Cassie Yushan Sun was at an arts and culture conference in China when she first encountered an obscure double-thread stitching technique called Panxiu, which produces beautiful embroidery through a painstaking process. She was astonished by the results. “The colors were so vibrant,” she said. “It was really like nothing I’d ever seen before.”
Employment of the technique is largely limited to members of the Tu minority in the small Huzhu tribe in Qinghai, China, and Sun was discouraged to hear Panxiu was declining in use and could one day disappear altogether. The Huzhu are far removed from mainstream Chinese culture because of their considerable physical distance from urban areas, and Panxiu embroidery has never found a footing in the broader Chinese marketplace — demand is low and so are prices, making the time-consuming work economically inefficient.
In response, Sun, a native of Beijing, traveled to the remote area in Qinghai where the Huzhu reside and moved in with a family for several weeks. She shared a bed with one of her female hosts, ate the local bread three times a day, endured the lack of running water and learned Panxiu from the women who were its masters — the only ones in the world. In her mind, she was there to save something precious.

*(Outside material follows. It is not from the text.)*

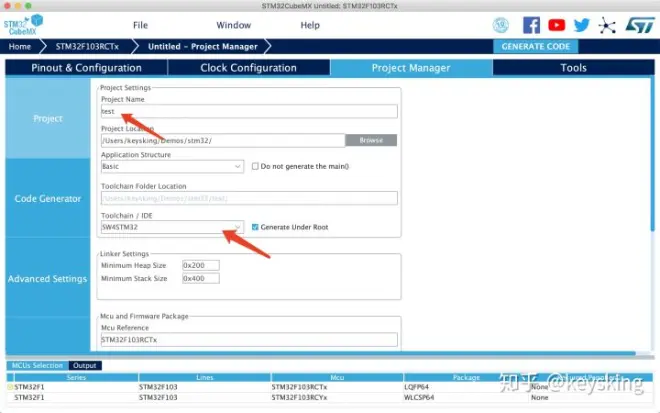Open the Application Structure Basic dropdown
The image size is (660, 413).
[x=172, y=166]
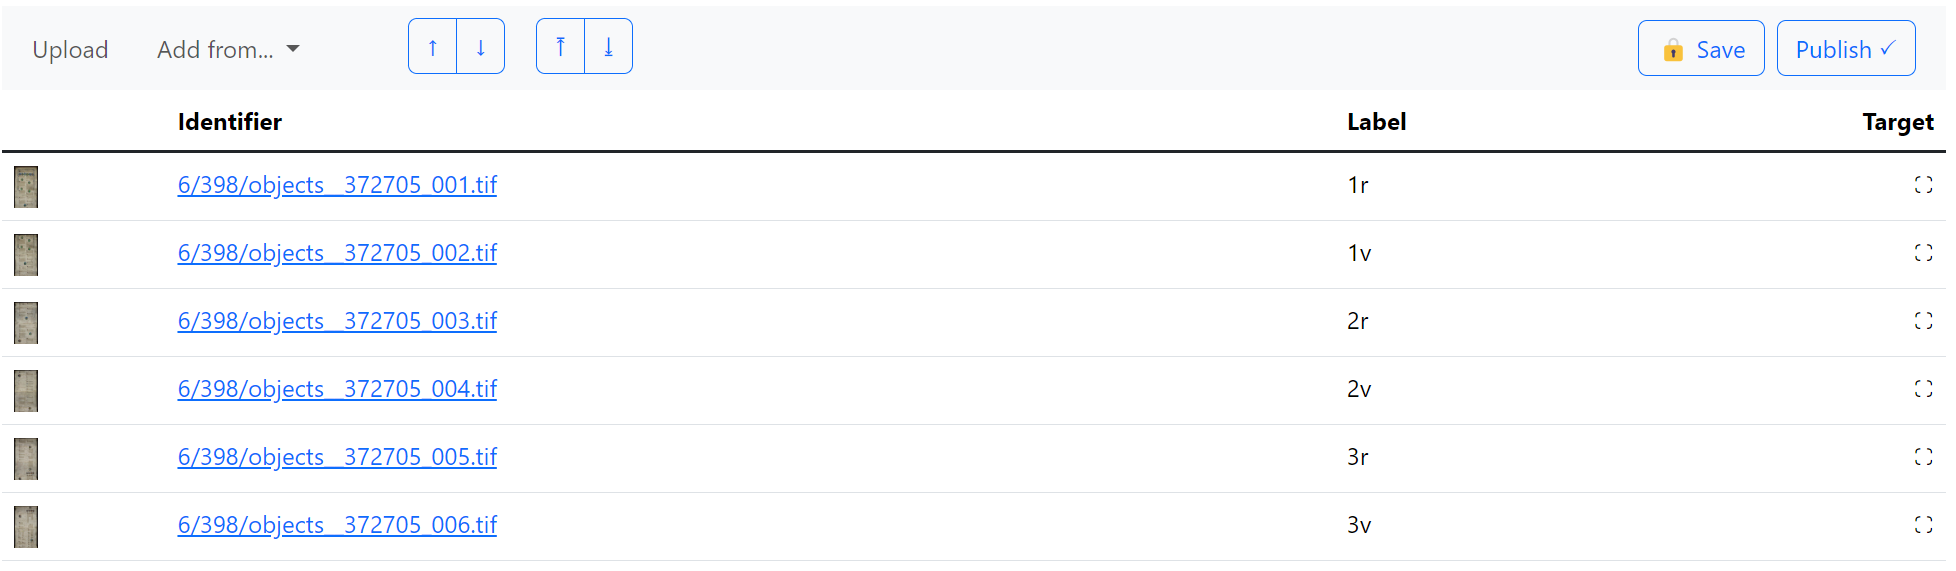
Task: Click the move to bottom arrow button
Action: tap(608, 47)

“I had this idea that I could be the person to pass it down,” Sun said.
Sun’s appreciation for Panxiu only grew as she learned it herself. After her trip, she struggled with the best approach to helping ensure the technique survived. She wanted to provide support to the Huzhu people but she did not want to insert herself too conspicuously — to disrupt their lives and behave as some prospective outside savior. She wanted any decisions about the spread of Panxiu to be theirs.